Shoes for Running, Shoes for Fighting

Run if you can't fight.

That had been the first lesson he learned. Telo knew he could never overpower - or really, even just defend himself against - his mother. In his unhappy childhood memories, that apartment was quiet. Not a peaceful, loving quiet, but a terrified silence because noise had consequences - consequences that left bruises and scars over his body. Telo learned how to shroud his existence in silence. He learned to walk against the wall and furniture, memorized which tiles creaked under his weight, mastered the art of holding in his breath.
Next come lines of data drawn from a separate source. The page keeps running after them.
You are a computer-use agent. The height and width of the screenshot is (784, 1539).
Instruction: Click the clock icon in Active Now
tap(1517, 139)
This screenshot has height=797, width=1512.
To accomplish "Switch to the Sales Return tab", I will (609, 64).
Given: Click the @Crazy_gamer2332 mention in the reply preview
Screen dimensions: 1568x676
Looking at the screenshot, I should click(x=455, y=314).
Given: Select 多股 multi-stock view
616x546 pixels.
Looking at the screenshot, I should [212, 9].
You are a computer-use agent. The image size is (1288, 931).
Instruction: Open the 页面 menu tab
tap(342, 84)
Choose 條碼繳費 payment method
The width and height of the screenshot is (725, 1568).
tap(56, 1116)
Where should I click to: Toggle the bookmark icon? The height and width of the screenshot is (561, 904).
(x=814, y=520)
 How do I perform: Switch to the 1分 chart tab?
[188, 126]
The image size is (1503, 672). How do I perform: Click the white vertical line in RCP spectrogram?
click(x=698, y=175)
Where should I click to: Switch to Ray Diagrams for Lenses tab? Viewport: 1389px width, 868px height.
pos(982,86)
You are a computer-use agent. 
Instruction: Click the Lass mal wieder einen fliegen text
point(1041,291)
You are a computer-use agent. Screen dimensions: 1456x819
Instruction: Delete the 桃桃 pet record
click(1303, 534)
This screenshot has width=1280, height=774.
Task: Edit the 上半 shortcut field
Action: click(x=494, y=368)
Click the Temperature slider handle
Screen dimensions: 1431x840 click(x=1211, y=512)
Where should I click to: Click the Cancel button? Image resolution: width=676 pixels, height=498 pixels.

He ran, in his own way. Fighting happened elsewhere. In school he fought because he could, and that cowering, running boy seemed, then, like a faded recollection. The adults never tried to understand him. They labelled Telo a troublemaker, a menace, and left it at that. None had any sympathy for him, so he learned to have sympathy for none.

Fight if you can't run.

That had been the second lesson he learned. At age thirteen he mustered what courage he had and ran out of the apartment. The streets were dark and violent and chaotic and something told Telo that running would not save him. Not that it mattered, as a hatred towards the world that had been steadily welling within him was on the verge of exploding. And it did. In a fury of punches and curses nobody could have expected from a boy his age - he grounded the first unfortunate devil that looked at him wrong. Those years of running had taught him well; Telo was swift as a cheetah on his feet, he controlled his breathing to such extent that fatigue became an alien concept. A small crowd formed around the scene. Some cheered him on, and Telo realised then that the days of running were over. To his adrenaline-clouded mind that scuffle was only the first in a crusade of vengeance against that world that had shown him nothing but cruelty. When running stopped being an option, only fighting remained.